Così Domenico Ronca della Filt Cgil annuncia l’incontro che lunedì prossimo, 13 giugno, alle 11.30 vedrà i responsabili del sindacato sedersi allo stesso tavolo con i vertici della Provincia di Pescara per affrontare il tema della ricollocazione dei lavoratori della Matex e più in generale di tutto il settore tessile del Pescarese.
Azienda specializzata nella produzione di tessuti di qualità, la Matex ha chiuso i battenti l’estate scorsa.

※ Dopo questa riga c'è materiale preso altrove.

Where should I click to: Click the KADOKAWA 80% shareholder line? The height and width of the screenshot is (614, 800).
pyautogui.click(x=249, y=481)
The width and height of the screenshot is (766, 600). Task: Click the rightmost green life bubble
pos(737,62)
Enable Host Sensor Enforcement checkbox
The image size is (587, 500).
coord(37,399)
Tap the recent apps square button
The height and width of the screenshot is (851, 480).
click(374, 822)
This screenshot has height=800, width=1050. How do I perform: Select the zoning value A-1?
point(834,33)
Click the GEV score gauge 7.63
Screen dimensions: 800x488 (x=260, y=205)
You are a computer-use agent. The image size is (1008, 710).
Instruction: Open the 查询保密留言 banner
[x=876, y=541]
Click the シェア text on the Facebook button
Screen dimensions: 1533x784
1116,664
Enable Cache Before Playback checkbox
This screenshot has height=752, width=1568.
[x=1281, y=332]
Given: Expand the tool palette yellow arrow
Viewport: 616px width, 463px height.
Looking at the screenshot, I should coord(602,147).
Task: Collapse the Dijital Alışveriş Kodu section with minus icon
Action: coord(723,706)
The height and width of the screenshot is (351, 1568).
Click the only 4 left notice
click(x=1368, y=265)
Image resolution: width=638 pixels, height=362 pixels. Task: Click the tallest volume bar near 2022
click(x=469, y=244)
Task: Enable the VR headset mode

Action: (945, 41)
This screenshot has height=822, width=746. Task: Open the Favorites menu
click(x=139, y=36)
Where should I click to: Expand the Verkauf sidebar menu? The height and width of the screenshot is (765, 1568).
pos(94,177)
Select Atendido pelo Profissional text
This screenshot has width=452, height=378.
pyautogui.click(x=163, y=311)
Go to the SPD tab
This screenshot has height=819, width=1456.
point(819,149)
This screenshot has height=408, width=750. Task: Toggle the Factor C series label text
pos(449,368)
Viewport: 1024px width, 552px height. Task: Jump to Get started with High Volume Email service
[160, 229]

“Ci sono circa 30 lavoratori – ricorda Ronca – che stanno entrando nel secondo anno di cassa integrazione, costretti a vivere in un regime economico dimezzato rispetto al periodo in cui lavoravano regolarmente. E il loro il futuro, così restando le cose, si preannuncia ancora più nero”.
Il sindacalista promette che “non ci alzeremo dal tavolo di discussione, al qualche abbiamo convocato anche i rappresentanti della Regione e del settore industriale, se dall’assessore Martorella non riceveremo garanzie concrete. Innanzitutto – elenca – l’immediato sblocco delle risorse per la formazione e l’orientamento, che non possono essere certo investite per formare ‘manager della moda’, e che piuttosto oggi servono per garantire nell’immediato uno stipendio alle figure professionali da reintegrare. Risorse per cui si potrebbe ricorrere anche a finanziatori privati”.
“Alle istituzioni, poi, e in particolare alla Provincia di Pescara – aggiunge – chiediamo di agevolare le aziende serie che operano nel tessile. La loro serietà sarà valutata in base alla immediata disponibilità a stipulare contratti di lavoro e a iniziare stage di formazione per la nascita di figure professionali specializzate”.
“Per agevolare queste aziende, chiediamo alle istituzioni di procedere con un regime di sgravi e defiscalizzazioni”, conclude Ronca.